▶ [Aim]: Copy the rows from the one containing "Task: Click the" down through the one containing "Action: tap(665, 125)", changing "Click" to "Select" and leaving everything else the same.

▶ [Excerpted records]:
********

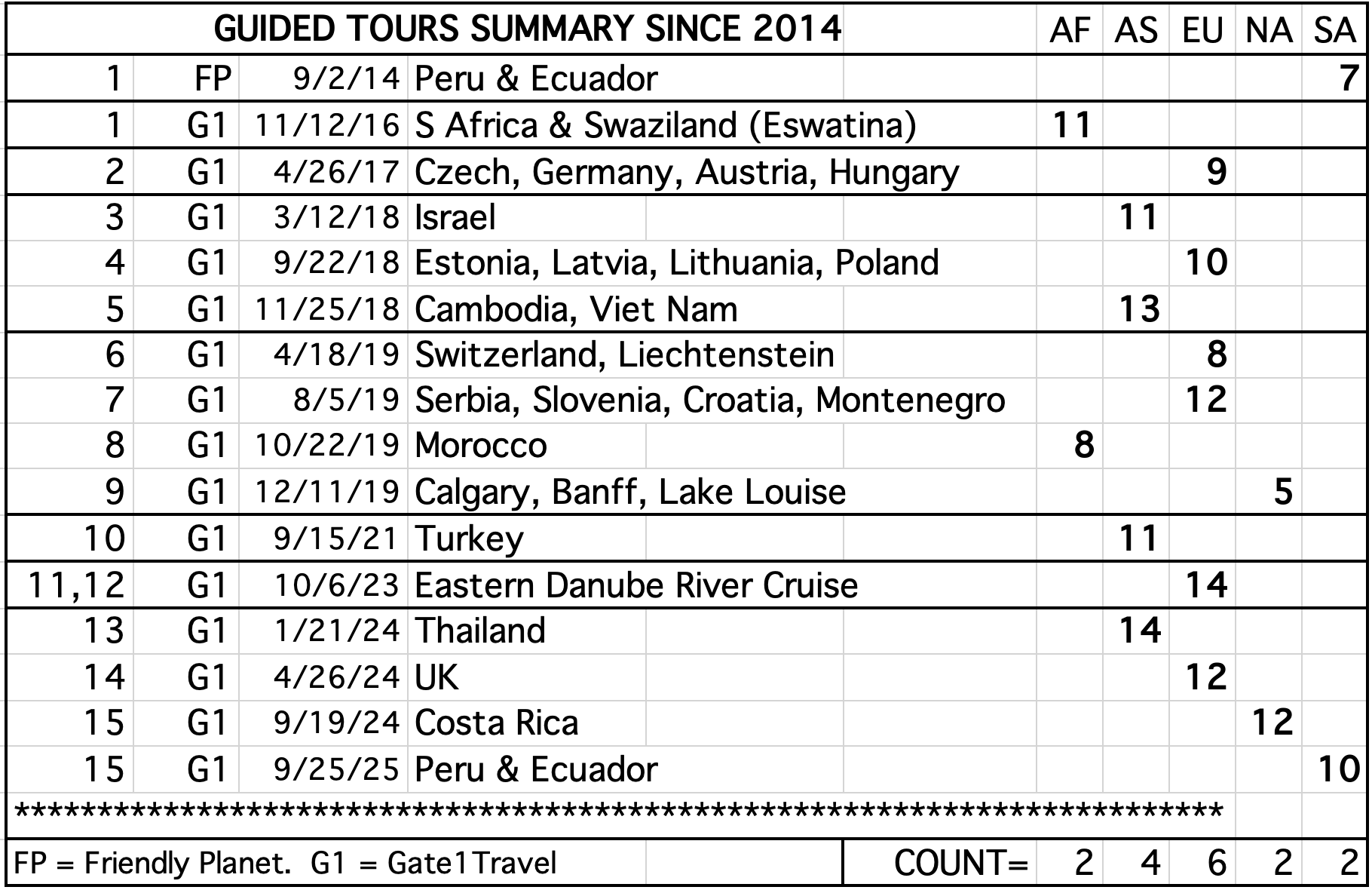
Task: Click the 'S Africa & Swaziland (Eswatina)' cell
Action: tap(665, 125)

********

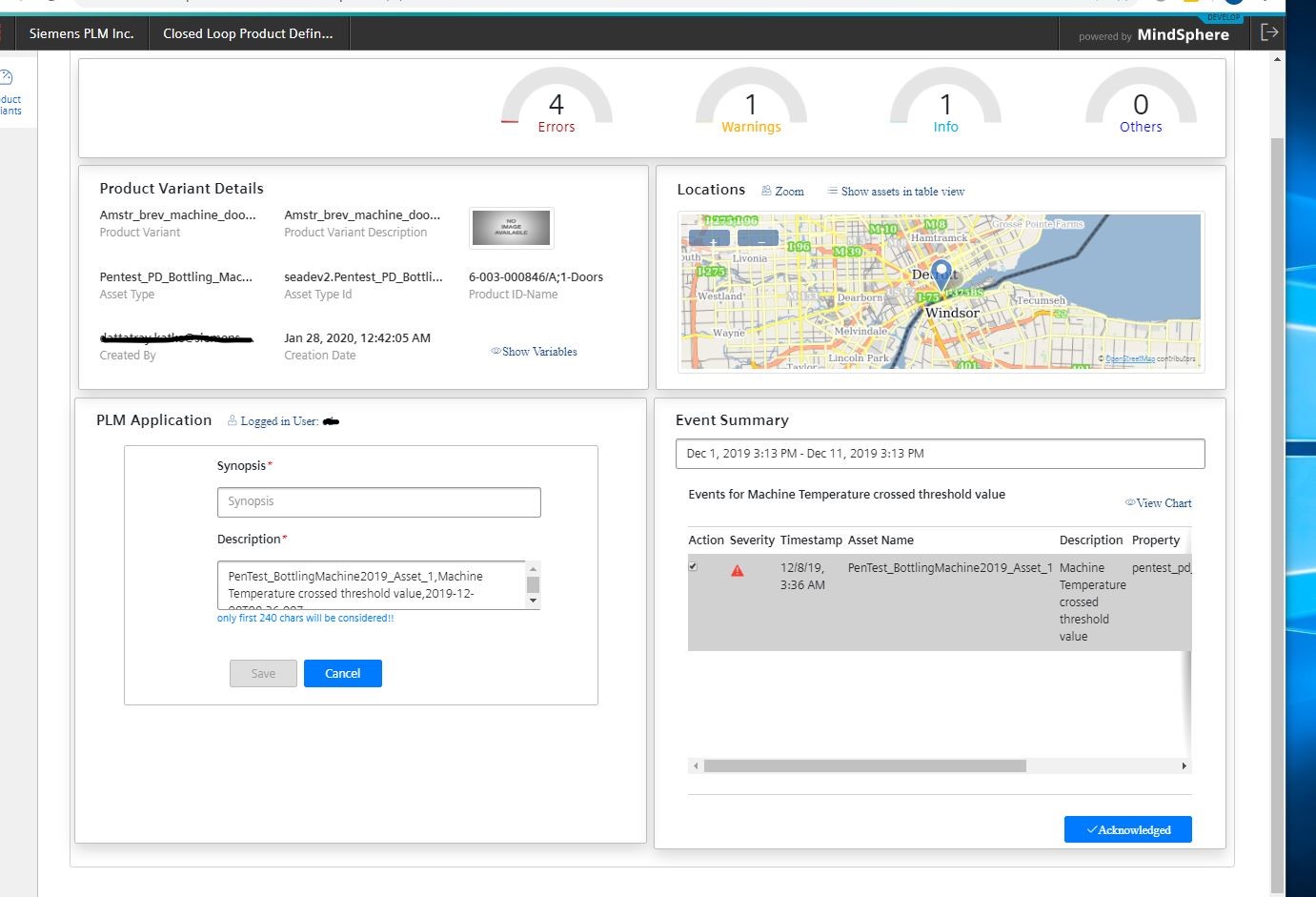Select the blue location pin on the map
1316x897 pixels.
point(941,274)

********

▶ [Full answer]:
Task: Select the 'S Africa & Swaziland (Eswatina)' cell
Action: tap(665, 125)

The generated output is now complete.